La doppia risoluzione della Lega

Giallo Lega, dunque. La verità è che i leghisti avevano scritto una diversa risoluzione. Tanto che su quella poi messa in votazione c’è “solo” la firma di Gian Marco Centinaio, il vicepresidente della Camera, fedelissimo di Salvini, ma non quella del capogruppo Romeo. Che ne aveva presentata un’altra. Un testo assai diverso, sia per quella che riguarda l’impegno militare in Ucraina che sui dossier economici, patto di stabilità e transizione green.

Nella bozza della Lega, ad esempio, per limitarsi ai 12 punti a cui si vuole impegnare l’azione del governo, la bozza leghista parla di “favorire ogni iniziativa finalizzata alla cessazione immediata dei combattimenti” mentre quella di maggioranza votata in aula parla, in modo assai più blando, di “risoluzione del conflitto nel rispetto del diritto internazionale lavorando con la comunità internazionale nel quadro delle Nazioni Unite”. Romeo parla di “pianificare specifiche iniziative per la ripresa e la ricostruzione dell’Ucraina” perché ci mancherebbe solo che la ricostruzione toccasse, un domani, alla Cina e sarebbe il colmo. La risoluzione della maggioranza mette al primo posto il “continuare a far fronte alle immediate esigenze per la resilienza dell’Ucraina insieme agli altri Stati membri”.  Nel testo della maggioranza si fa specifico riferimento a “Georgia e Moldavia per garantire loro l’ingresso nell’Unione”. La Lega non fa alcuna menzione dei due paesi che più di tutti nell’immediato rischiano/temono l’invasione dei carri russi.

Fin qui la parte “guerra”. Le differenze sono altrettanto sostanziali nella parte economica della risoluzione. Il punto 10, ad esempio, è stato totalmente riscritto. Si legge nella bozza leghista: “Nelle more di una riforma del patto di Stabilità che consenta di poter affrontare la transizione nel 2024 in maniera realistica e con obiettivi raggiungibili, il governo dovrà prevedere che le future regole fiscali promuovano gli investimenti in tutti i settori strategici, ambiente, digitalizzazione, difesa e natalità”.
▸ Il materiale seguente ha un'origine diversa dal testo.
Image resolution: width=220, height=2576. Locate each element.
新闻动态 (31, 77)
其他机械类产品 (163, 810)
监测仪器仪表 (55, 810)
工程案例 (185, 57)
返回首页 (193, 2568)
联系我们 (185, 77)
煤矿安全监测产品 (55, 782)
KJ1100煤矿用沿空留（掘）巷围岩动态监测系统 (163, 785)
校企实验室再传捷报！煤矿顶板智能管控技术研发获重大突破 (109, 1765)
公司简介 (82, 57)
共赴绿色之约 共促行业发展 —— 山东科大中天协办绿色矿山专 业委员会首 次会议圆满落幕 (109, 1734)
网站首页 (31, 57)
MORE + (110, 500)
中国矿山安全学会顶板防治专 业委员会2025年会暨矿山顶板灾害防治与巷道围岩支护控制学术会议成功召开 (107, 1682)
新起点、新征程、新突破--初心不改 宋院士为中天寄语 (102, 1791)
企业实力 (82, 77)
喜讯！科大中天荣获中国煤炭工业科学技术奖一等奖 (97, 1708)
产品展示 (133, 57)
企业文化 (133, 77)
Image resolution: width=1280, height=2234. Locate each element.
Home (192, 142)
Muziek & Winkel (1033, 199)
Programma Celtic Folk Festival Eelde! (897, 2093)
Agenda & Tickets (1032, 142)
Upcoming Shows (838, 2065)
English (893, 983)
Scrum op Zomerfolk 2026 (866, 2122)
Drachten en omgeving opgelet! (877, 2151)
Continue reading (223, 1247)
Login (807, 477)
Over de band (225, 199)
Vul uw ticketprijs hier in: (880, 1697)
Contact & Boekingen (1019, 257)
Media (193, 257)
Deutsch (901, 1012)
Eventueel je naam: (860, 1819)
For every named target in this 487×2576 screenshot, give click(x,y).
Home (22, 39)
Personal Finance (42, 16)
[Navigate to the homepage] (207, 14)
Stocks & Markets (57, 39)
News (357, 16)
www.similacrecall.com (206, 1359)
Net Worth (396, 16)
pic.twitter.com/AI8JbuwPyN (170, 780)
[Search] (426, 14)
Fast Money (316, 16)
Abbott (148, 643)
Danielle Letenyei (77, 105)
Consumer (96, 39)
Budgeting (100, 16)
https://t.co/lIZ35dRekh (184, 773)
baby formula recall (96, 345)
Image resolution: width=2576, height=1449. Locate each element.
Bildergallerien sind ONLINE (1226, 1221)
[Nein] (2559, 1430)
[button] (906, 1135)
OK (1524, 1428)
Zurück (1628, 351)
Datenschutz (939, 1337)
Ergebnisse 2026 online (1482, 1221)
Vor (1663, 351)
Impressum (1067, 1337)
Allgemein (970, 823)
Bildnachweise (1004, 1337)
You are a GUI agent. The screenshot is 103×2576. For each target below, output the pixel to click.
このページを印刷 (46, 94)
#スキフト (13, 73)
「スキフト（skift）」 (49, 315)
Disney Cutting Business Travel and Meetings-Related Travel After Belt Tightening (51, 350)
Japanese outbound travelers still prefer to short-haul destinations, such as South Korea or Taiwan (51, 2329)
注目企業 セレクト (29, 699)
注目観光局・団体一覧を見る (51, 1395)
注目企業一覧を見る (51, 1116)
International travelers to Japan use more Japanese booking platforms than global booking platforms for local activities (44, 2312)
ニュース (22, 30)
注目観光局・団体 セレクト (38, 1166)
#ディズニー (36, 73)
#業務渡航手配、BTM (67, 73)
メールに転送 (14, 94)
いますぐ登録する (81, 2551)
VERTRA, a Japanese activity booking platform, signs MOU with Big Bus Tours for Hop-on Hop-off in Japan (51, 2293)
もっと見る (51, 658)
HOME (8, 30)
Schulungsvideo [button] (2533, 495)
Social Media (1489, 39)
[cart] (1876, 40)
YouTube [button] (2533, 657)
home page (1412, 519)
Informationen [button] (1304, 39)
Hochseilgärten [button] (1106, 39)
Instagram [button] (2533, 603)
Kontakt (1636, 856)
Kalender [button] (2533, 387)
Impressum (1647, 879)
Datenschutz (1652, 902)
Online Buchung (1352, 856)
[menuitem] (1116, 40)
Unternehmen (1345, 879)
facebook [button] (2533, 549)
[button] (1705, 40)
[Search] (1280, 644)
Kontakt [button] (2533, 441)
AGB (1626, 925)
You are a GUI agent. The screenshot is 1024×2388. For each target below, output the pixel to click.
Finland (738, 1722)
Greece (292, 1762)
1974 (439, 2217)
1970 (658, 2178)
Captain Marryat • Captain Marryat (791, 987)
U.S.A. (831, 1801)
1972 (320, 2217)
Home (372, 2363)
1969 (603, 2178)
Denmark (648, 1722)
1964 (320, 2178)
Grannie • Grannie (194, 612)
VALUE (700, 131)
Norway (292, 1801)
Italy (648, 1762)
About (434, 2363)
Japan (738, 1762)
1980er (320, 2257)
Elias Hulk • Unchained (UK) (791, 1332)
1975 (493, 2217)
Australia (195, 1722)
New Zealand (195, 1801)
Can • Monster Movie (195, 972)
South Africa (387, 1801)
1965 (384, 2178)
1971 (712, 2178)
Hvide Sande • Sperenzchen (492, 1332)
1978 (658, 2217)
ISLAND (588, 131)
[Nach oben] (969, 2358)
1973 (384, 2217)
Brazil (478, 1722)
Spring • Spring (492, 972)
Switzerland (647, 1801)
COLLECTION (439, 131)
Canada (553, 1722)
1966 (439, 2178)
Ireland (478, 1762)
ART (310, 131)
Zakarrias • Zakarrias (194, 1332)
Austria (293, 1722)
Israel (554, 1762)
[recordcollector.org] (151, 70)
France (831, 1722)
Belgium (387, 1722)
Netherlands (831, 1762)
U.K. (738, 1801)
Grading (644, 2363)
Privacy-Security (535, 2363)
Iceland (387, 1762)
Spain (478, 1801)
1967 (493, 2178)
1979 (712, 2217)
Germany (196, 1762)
Sono dodici punti per cui si chiede al governo un “impegno specifico”.  E in quasi tutti la Lega ha chiesto modifiche che non sono state accolte o solo in minima parte (come il passaggio “aumentare e garantire rimpatri efficaci” presente anche nel testo finale della risoluzione). Il dissenso quindi era non solo noto. Anzi, era scritto. In nome dell’unità di governo, è stato una volta di più messo da parte. Tanto che, nei banchi della Lega, quando Centinaio e Romeo ieri era al Senato preparavano i rispettivi interventi – Centinaio nella discussione generale, Romeo nelle dichiarazioni di voto finali – si suggeriva loro in amicizia di preparare un testo scritto. Così da “evitare fraintendimenti” che su questi temi sono sempre in agguato. Centinaio l’ha fatto e ha detto quanto previsto. Quando ha preso la parola Romeo, i primi a tirarsi i pizzicotti sono stati gli stessi leghisti. “Constatiamo purtroppo che negli ultimi tre mesi  ben poco è stato fatto specie sul cessate il fuoco e sulla tregua. Quindi, contiamo su di lei Presidente Meloni. La gente dice che lei è una tosta, spero non solo perché è andata al congresso della Cgil”.

Romeo peggio di Patuanelli o Licheri, i pasdaran pacifisti di Conte.  Giorgia Meloni non se lo aspettava. “Conta il voto e la Lega ha votato compatta” ha commentato il ministro per i Rapporti col parlamento Luca Ciriani. Ma è chiaro che non basta più il voto.